On this friday bitcoin briefly dipped below $30,000 after Wall Street Journal reported that the U.S. Securities and Exchange Commission (SEC) found recent applications for spot bitcoin ETFs to “be inadequate”.
The news comes as a disappointment to cryptocurrency enthusiasts who had hoped the new applications, which included financial institutions BlackRock and Fidelity, would be successful. Immediately after the Journal’s report was published, bitcoin dropped 5%, but later partially recovered.
The SEC has expressed concerns about the clarity and comprehensiveness of the applications submitted by firms seeking to launch spot bitcoin ETFs. The regulator has reportedly informed both NASDAQ and CBOE, the major exchanges, that the applications are lacking in certain aspects.
In BlackRock’s case, some industry experts expected the company’s application to have a better chance of being approved by the SEC because of its proposed collaboration with Nasdaq. Under the agreement, BlackRock would share “surveillance” data from a spot bitcoin trading platform with Nasdaq, which would be responsible for listing the ETF. This partnership was considered “a solution” to the SEC’s concerns about market manipulation and fraud in the crypto industry.

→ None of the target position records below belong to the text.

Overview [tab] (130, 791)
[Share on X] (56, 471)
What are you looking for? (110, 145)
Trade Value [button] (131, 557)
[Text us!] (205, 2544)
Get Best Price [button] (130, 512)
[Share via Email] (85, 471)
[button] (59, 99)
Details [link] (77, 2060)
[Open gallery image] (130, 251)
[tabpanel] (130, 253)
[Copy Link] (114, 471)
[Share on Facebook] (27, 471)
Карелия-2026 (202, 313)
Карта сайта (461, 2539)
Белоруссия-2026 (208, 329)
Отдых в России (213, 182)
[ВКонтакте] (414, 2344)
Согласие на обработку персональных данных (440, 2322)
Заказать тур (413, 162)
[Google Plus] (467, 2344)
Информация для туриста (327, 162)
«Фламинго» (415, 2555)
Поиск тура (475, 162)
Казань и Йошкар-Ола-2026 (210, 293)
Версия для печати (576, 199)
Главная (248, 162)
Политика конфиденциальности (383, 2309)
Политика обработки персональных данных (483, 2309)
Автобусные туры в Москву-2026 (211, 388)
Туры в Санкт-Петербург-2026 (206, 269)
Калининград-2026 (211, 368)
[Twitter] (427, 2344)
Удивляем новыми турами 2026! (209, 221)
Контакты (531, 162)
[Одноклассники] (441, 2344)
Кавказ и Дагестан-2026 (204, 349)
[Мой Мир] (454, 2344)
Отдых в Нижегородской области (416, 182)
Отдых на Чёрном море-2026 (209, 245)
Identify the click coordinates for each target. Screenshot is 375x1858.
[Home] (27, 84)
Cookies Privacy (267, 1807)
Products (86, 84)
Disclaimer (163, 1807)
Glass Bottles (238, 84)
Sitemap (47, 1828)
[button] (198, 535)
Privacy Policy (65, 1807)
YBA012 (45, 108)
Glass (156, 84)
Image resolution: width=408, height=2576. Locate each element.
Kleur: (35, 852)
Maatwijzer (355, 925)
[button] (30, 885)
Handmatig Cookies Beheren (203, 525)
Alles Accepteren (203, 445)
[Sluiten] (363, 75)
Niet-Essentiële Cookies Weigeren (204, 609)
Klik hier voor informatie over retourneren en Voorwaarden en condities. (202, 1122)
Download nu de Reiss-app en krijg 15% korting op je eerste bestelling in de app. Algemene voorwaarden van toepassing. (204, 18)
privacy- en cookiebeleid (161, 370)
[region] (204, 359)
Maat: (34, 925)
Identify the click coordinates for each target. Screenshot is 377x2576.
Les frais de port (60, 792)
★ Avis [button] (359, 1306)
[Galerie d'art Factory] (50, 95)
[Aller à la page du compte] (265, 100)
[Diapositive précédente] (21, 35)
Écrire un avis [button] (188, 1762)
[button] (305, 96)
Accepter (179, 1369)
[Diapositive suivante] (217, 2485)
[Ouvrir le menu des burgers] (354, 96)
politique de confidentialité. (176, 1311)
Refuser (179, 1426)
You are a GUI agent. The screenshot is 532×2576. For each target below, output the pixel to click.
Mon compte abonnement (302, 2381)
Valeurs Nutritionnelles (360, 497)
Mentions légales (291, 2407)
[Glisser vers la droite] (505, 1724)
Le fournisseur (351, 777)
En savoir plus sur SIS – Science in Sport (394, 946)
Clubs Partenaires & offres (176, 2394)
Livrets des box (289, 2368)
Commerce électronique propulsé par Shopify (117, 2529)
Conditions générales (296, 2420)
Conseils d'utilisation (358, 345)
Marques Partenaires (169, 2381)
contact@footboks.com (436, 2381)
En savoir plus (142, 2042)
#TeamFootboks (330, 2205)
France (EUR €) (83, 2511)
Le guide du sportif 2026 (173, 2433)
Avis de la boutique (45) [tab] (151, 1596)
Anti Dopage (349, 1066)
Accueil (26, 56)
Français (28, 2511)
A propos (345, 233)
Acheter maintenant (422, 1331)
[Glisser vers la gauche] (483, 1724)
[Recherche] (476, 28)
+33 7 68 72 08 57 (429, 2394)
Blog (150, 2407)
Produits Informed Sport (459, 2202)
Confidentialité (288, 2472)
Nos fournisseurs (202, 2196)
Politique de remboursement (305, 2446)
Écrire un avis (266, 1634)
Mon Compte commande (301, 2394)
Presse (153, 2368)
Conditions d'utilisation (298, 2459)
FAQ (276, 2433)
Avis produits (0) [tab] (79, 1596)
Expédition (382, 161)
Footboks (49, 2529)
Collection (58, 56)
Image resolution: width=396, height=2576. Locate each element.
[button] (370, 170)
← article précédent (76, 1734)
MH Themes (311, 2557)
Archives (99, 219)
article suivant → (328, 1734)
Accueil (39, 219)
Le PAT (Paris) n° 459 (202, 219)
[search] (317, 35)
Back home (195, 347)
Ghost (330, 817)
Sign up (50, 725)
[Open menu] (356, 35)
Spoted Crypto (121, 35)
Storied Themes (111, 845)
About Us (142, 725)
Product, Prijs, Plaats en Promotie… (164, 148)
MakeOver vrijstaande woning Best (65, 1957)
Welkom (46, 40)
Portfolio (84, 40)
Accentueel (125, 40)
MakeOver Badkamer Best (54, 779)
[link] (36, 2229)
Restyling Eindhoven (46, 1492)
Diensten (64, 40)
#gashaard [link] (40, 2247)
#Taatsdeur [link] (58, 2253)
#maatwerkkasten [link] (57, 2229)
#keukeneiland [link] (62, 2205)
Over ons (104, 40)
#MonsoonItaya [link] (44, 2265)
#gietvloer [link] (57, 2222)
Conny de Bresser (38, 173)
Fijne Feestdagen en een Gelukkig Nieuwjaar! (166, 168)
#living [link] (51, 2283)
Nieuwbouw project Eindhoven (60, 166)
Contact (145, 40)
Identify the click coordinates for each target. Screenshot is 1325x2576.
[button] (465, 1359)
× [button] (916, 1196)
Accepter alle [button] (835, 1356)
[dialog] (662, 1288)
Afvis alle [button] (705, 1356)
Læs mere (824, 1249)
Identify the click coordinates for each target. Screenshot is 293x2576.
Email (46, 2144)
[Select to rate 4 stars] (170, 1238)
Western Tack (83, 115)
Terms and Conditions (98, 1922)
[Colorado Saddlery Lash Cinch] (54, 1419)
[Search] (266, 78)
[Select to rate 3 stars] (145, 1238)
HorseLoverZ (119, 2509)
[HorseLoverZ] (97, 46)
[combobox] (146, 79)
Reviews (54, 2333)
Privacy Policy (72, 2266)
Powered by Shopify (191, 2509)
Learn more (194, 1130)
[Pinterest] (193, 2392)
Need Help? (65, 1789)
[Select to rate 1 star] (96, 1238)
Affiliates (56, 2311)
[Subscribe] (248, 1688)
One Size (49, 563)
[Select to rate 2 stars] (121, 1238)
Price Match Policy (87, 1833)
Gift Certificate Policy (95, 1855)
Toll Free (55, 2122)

Despite the recent setback, there is still hope for BlackRock and other firms looking to launch spot bitcoin ETFs. The SEC’s decision to return the applications is not necessarily a final rejection, but rather an indication of further improvements. In fact, the wording of the SEC’s feedback suggests that the regulator is providing applicants with guidance on what is required for a successful filing.
Specaulation on Twitter
Speculation – of course – arised on Twitter about the future of bitcoin ETFs,the situation is exaggerated. The Wall Street Journal’s recent report highlights the SEC’s feedback to exchanges, stating that the filings lack clarity and comprehensive information.Also filings need to specify the crypto exchange for surveillance sharing agreements. While these concerns exist, they can potentially be addressed in revised filings. As a matter of fact CBOE spokeswoman already confirmed to CNBC that they will update and refile – NASDAQ or the SEC declined to comment.
However, the general consensus on Twitter is that it’s a pretty nasty move by the SEC to issue such a meaningless statement on a Friday before the weekend. Gemini co-founder Tyler Winklewoss commented/tweeted that the SEC and Gary Gensler:
have a serious credibility problem.
— Tyler Winklevoss (@tyler) June 30, 2023
For now, the future of bitcoin ETFs remains uncertain, as the SEC’s didnt rule out the possibility of future approval.